**The exercise**
Will you copy the records below word for word, leaving out every picture?

[start of Material for this exercise]

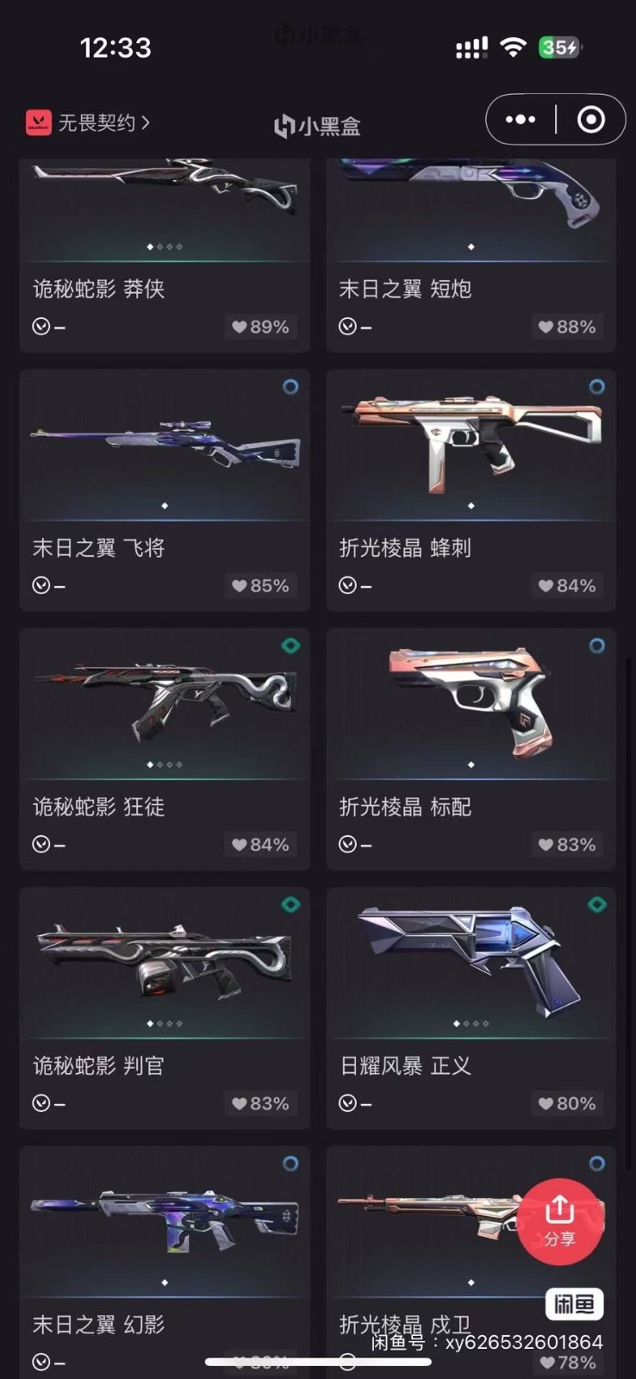Tap price indicator under 诡秘蛇影 判官
This screenshot has width=636, height=1379.
[x=48, y=1103]
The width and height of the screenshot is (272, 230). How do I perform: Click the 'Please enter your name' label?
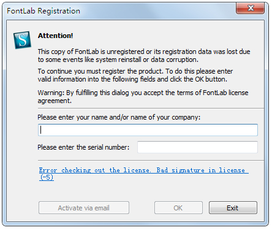[x=119, y=117]
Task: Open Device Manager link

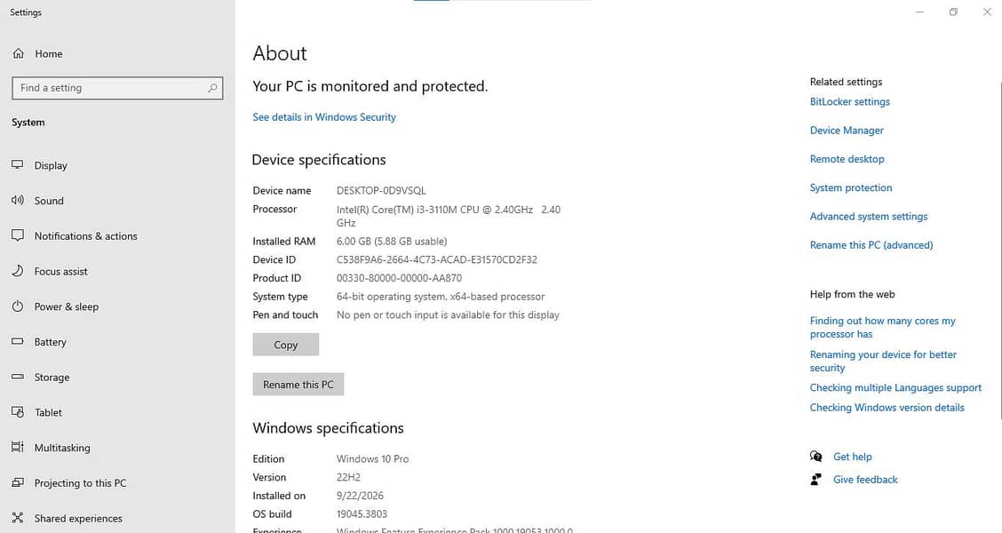Action: [x=847, y=131]
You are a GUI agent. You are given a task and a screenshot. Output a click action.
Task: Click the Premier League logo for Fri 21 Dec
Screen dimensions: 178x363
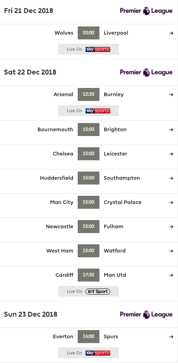[146, 11]
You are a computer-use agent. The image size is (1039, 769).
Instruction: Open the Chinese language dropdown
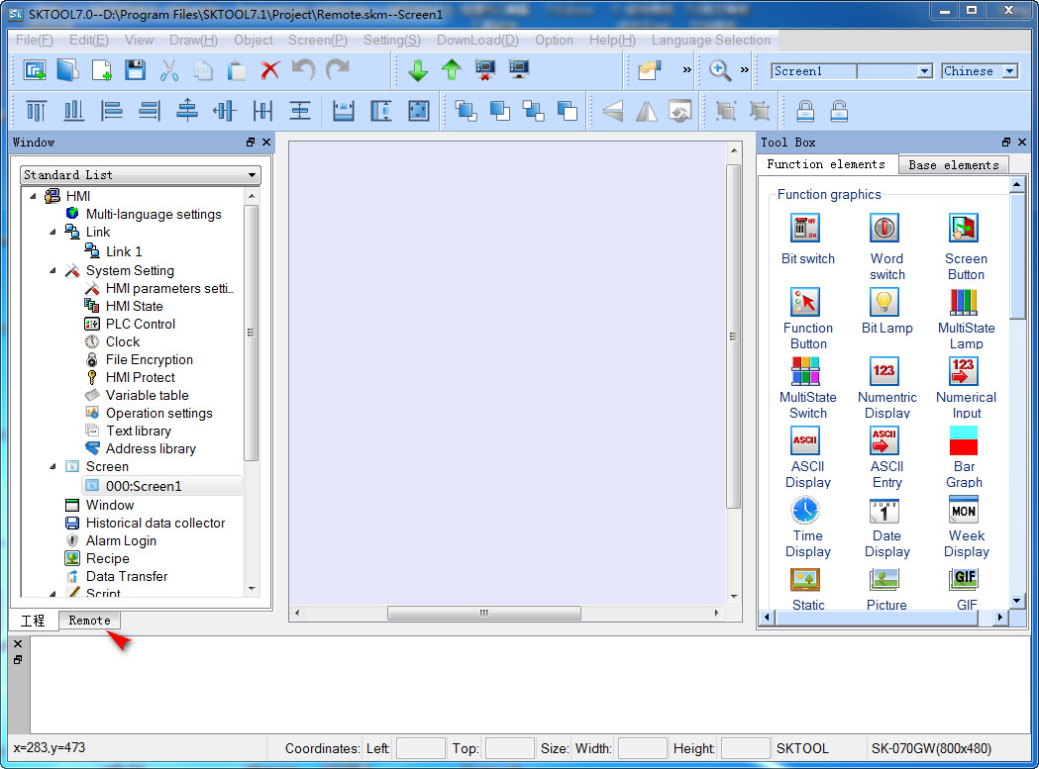coord(1009,71)
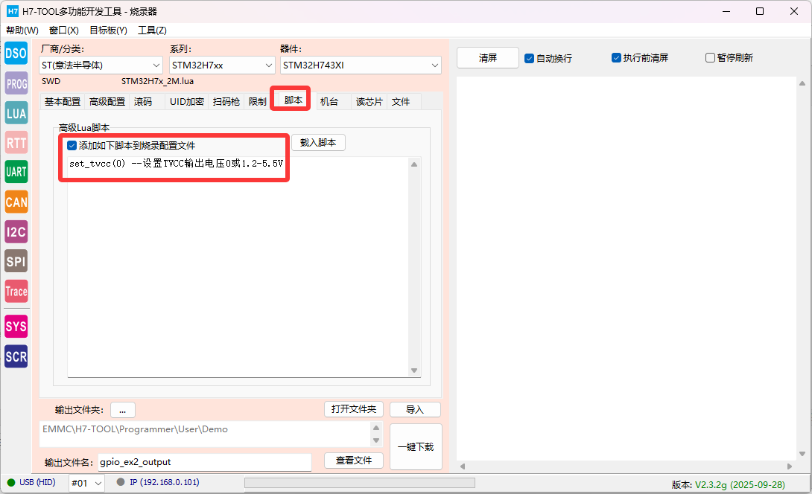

[end of Material for this exercise]

**Result for this exercise**
Tap price indicator under 诡秘蛇影 判官
This screenshot has width=636, height=1379.
[x=48, y=1103]
The width and height of the screenshot is (272, 230). How do I perform: Click the 'Please enter your name' label?
[x=119, y=117]
Task: Open Device Manager link

Action: [x=847, y=131]
You are a GUI agent. You are given a task and a screenshot. Output a click action.
Task: Click the Premier League logo for Fri 21 Dec
Screen dimensions: 178x363
[146, 11]
You are a computer-use agent. The image size is (1039, 769).
Instruction: Open the Chinese language dropdown
coord(1009,71)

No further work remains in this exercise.